Malgré l'arrêt de ces affrontements, les partisans du SSA ont averti dans un communiqué avant l'aube jeudi que la mort de leur chef "ne fait qu'ancrer (leur) détermination à poursuivre sans relâche les personnes impliquées où qu'elles se trouvent".
Selon sa famille, "Gheniwa" a été abattu dans une "embuscade" lorsqu'il s'est rendu dans une caserne d'un groupe fidèle au gouvernement, la Brigade 444.
Minée par les combats fratricides depuis la chute et la mort du dictateur Mouammar Kadhafi en 2011, la Libye est gouvernée par deux exécutifs rivaux: celui de M. Dbeibah dans l'ouest reconnu par l'ONU, et un autre dans l'est, contrôlé par le maréchal Khalifa Haftar.
A propos de la mort de "Gheniwa" et la fuite de ses principaux alliés, M. Dbeibah a parlé d'une "étape décisive vers l'élimination des groupes irréguliers et l'instauration du principe selon lequel il n'y a de place en Libye que pour les institutions de l'Etat".
Pour les experts, M. Dbeibah tente une reprise en main après des années de tolérance de son gouvernement à l'égard de la myriade de groupes armés qui se partagent Tripoli et ses institutions clés.
- "Saper ou consolider" ? -
Signe des tensions persistantes, des habitants du quartier d'Abou Salim (sud de Tripoli), fief du SSA, qui manifestaient devant le quartier général du groupe pour exiger le départ de ses affidés de cette zone, ont essuyé des tirs mercredi soir. Aucun bilan n'a été communiqué.
De mardi à mercredi en fin d'après-midi, d'autres affrontements violents ont opposé un puissant groupe armé appelé Radaa (dissuasion) à la Brigade 444, rattachée au gouvernement Dbeibah, après l'annonce par le Premier ministre d'une dissolution de Radaa.
Pas de bilan non plus mais le Croissant rouge libyen a dit avoir récupéré un corps dans une voiture au centre-ville.
La dissolution de Radaa a suscité des remous dans son fief de Souq el-Joumaa (est de Tripoli) où une manifestation a réuni plus de 500 personnes mercredi soir, qui ont crié des slogans demandant le départ de Dbeibah.
Contrairement au groupe SSA dont des responsables sont recherchés par la Cour pénale internationale pour des exactions, le groupe Radaa est relativement respecté, même s'il gère des prisons considérées comme illégales.

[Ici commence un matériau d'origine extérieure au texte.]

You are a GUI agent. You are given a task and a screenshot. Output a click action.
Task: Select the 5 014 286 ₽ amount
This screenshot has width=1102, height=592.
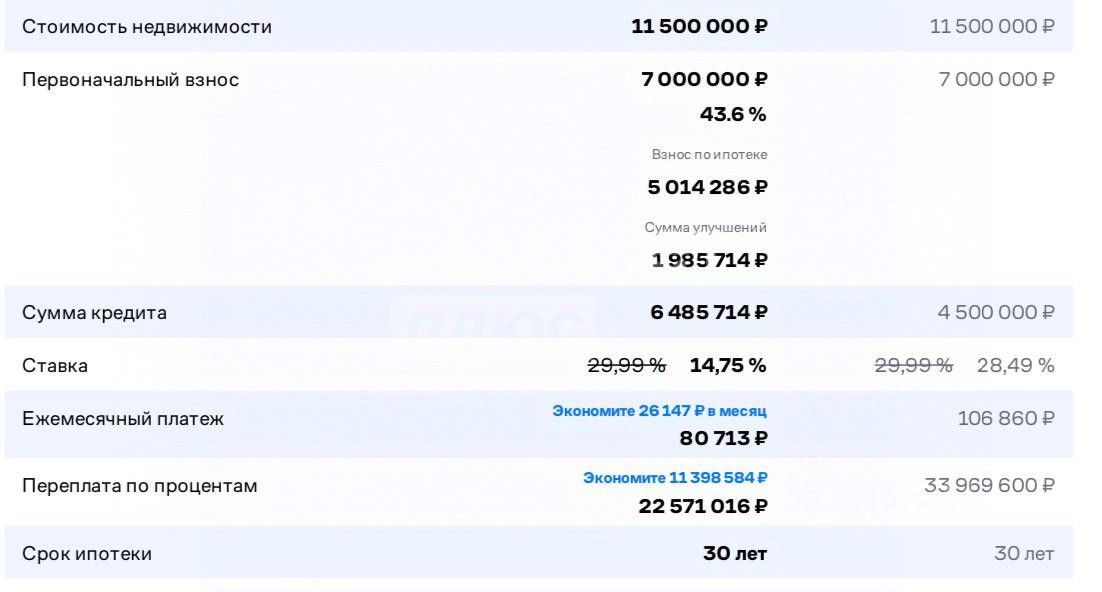pos(708,187)
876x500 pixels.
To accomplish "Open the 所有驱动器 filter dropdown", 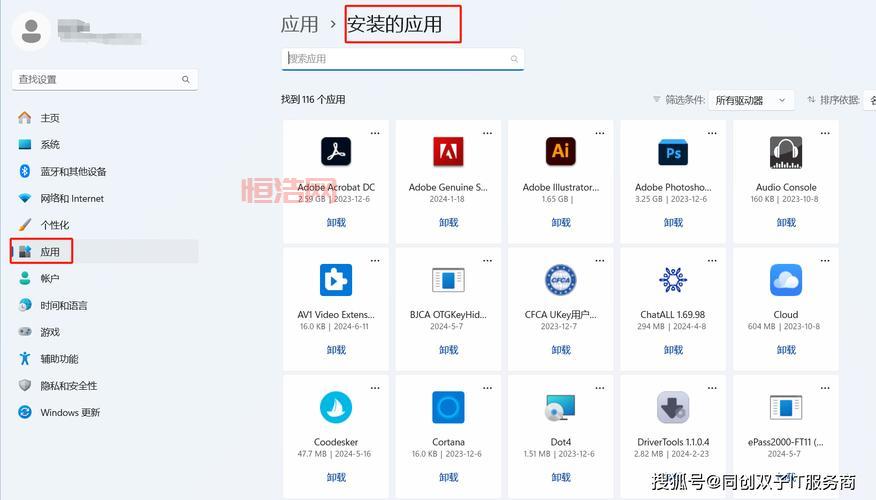I will 752,100.
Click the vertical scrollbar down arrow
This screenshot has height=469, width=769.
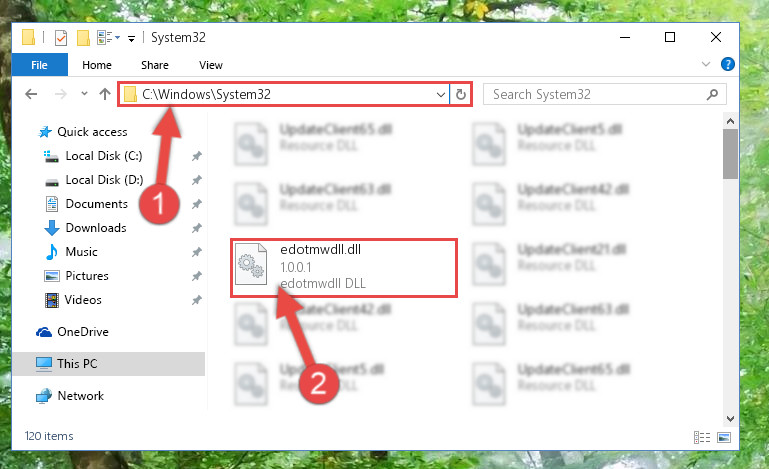[730, 418]
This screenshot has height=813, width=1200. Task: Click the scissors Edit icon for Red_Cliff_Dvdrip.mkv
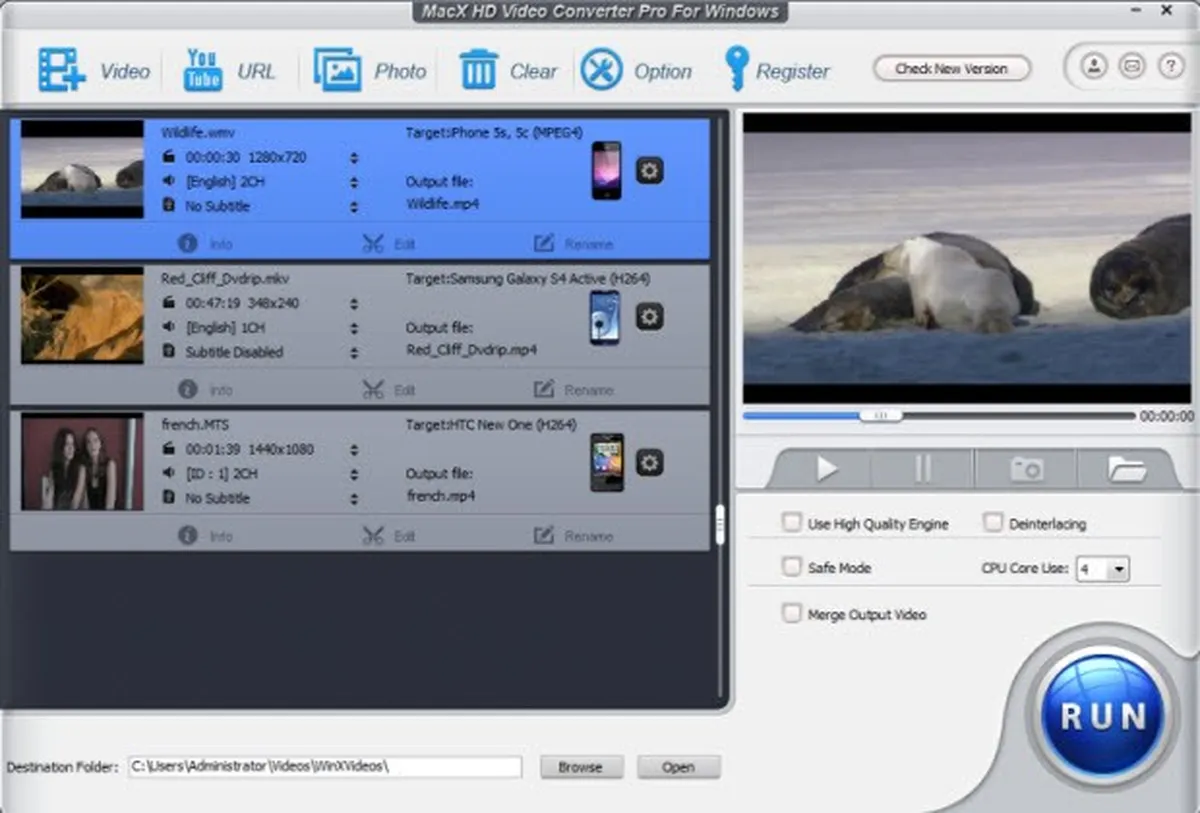(x=373, y=390)
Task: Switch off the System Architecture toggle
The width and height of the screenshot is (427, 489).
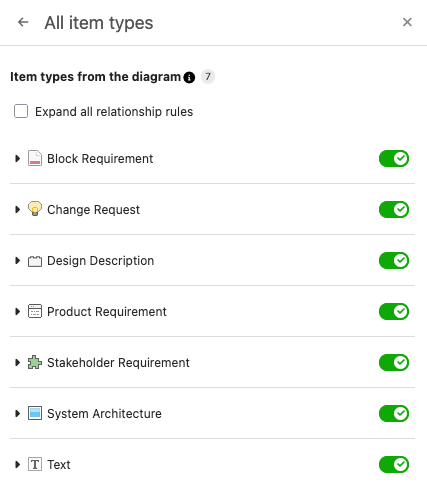Action: pyautogui.click(x=394, y=414)
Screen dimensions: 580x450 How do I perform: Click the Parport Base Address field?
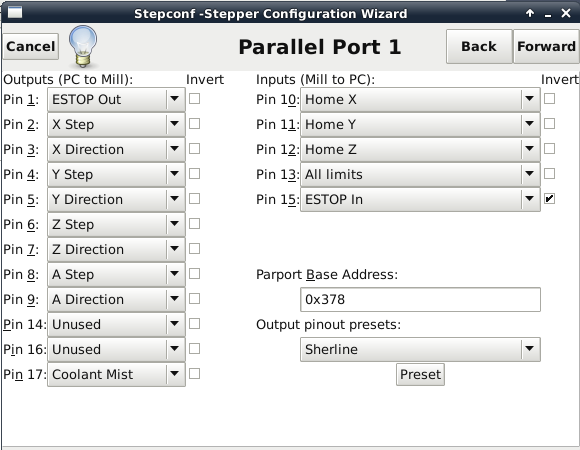(x=420, y=299)
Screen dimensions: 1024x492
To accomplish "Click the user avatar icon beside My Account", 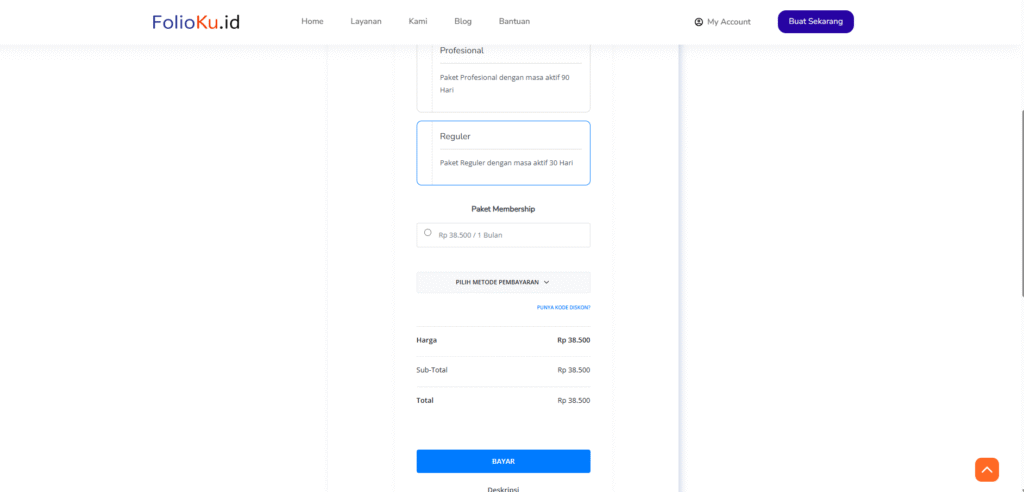I will pos(699,22).
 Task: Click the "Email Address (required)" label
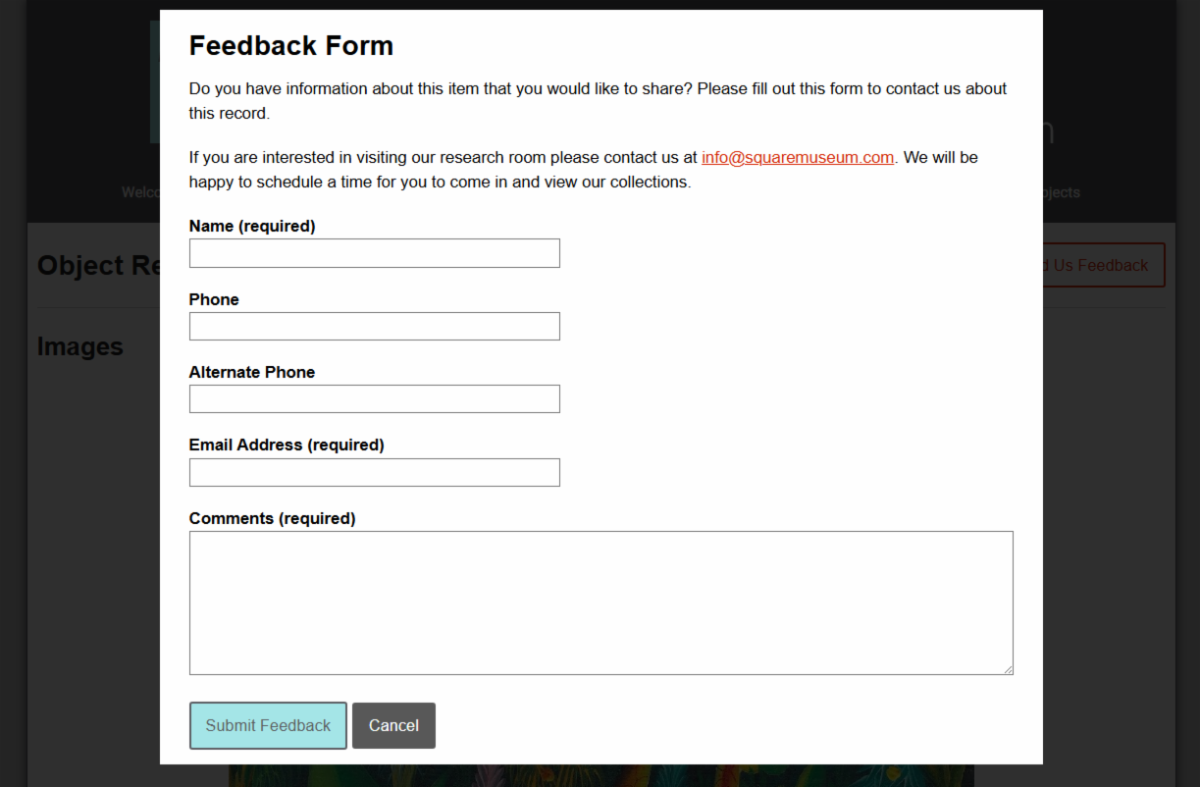(286, 444)
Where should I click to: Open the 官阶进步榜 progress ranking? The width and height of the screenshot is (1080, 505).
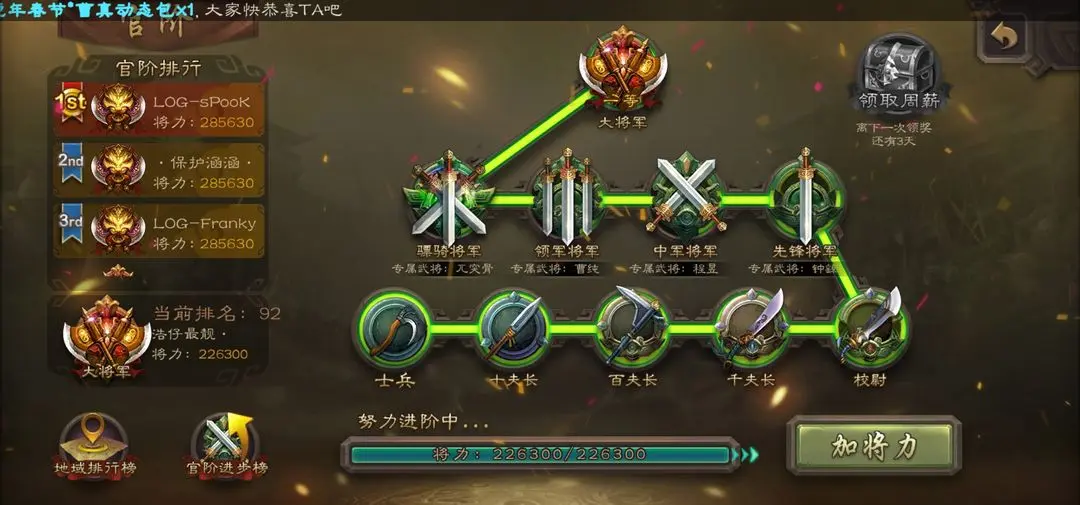(226, 448)
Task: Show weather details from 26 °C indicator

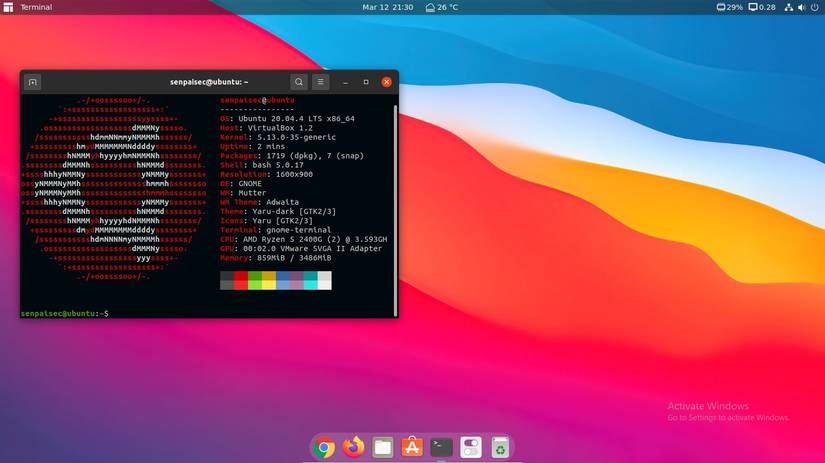Action: tap(441, 7)
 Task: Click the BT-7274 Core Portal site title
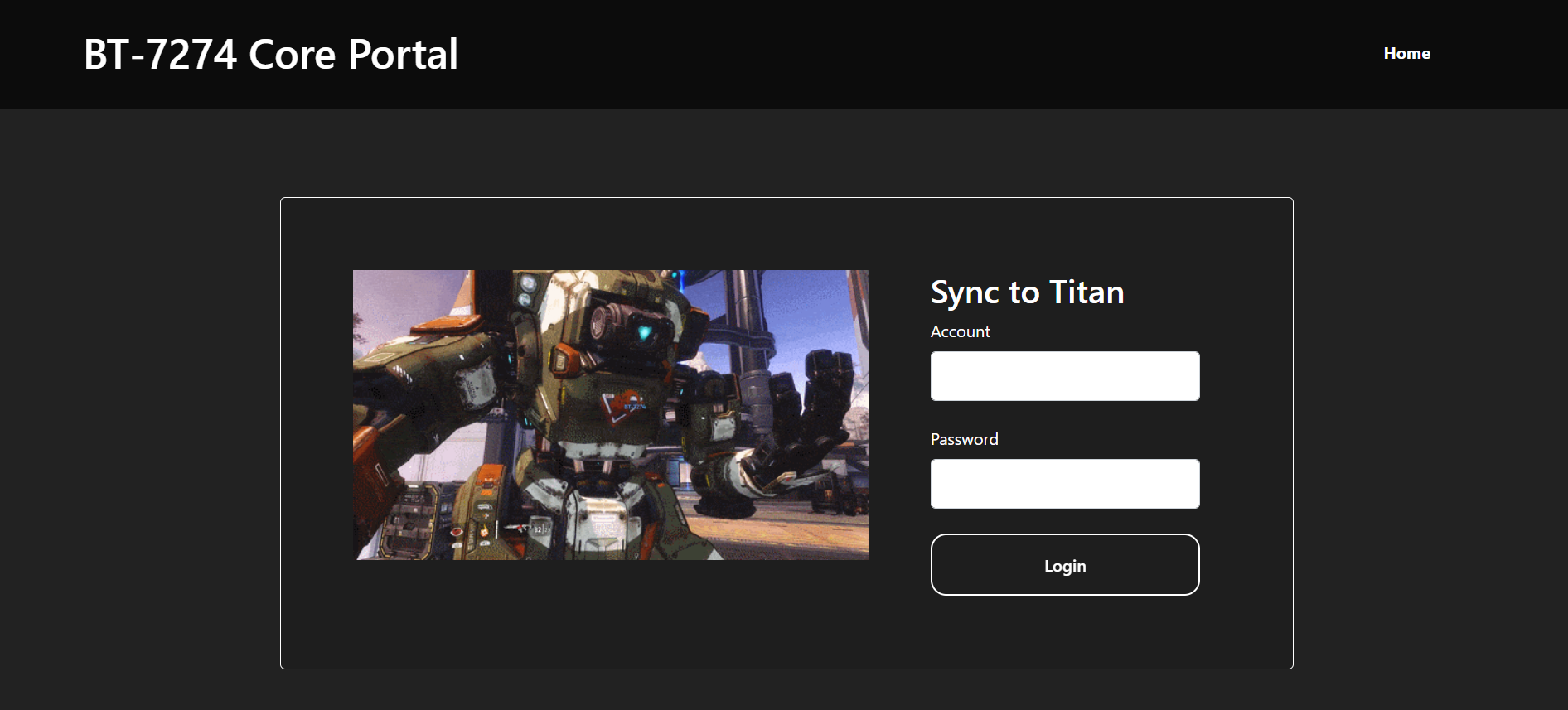pyautogui.click(x=270, y=55)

Ses membres salafistes exercent des fonctions de police contre le trafic de drogue ou le terrorisme jihadiste.
Dans ce contexte, la Mission de l'ONU (Manul) a multiplié ces derniers jours les appels au calme et à préserver les populations civiles, se disant inquiète d'une "situation qui pourrait rapidement devenir incontrôlable".
Au moins six ambassades dont celles des Etats-Unis et de l'Union européenne ont exprimé leur préoccupation. La Turquie qui soutient le gouvernement Dbeibah, a pris inhabituellement la parole pour réclamer un "cessez-le-feu" et appeler au "dialogue".
Le ministère de la Défense a affirmé avoir décrété "un cessez-le-feu" et déployé des troupes.
"Que ces affrontements aboutissent à saper ou à consolider l'autorité de Dbeibah reste une question ouverte", selon Claudia Gazzini de l'International Crisis Group.
Pour Jalel Harchaoui, un autre spécialiste, la situation est la "plus dangereuse" des 14 dernières années en raison de l'arrivée à Tripoli de renforts de troupes massifs: venus de l'ouest pour la Force Radaa et de Misrata (200 km à l'est de la capitale) pour le gouvernement Dbeibah.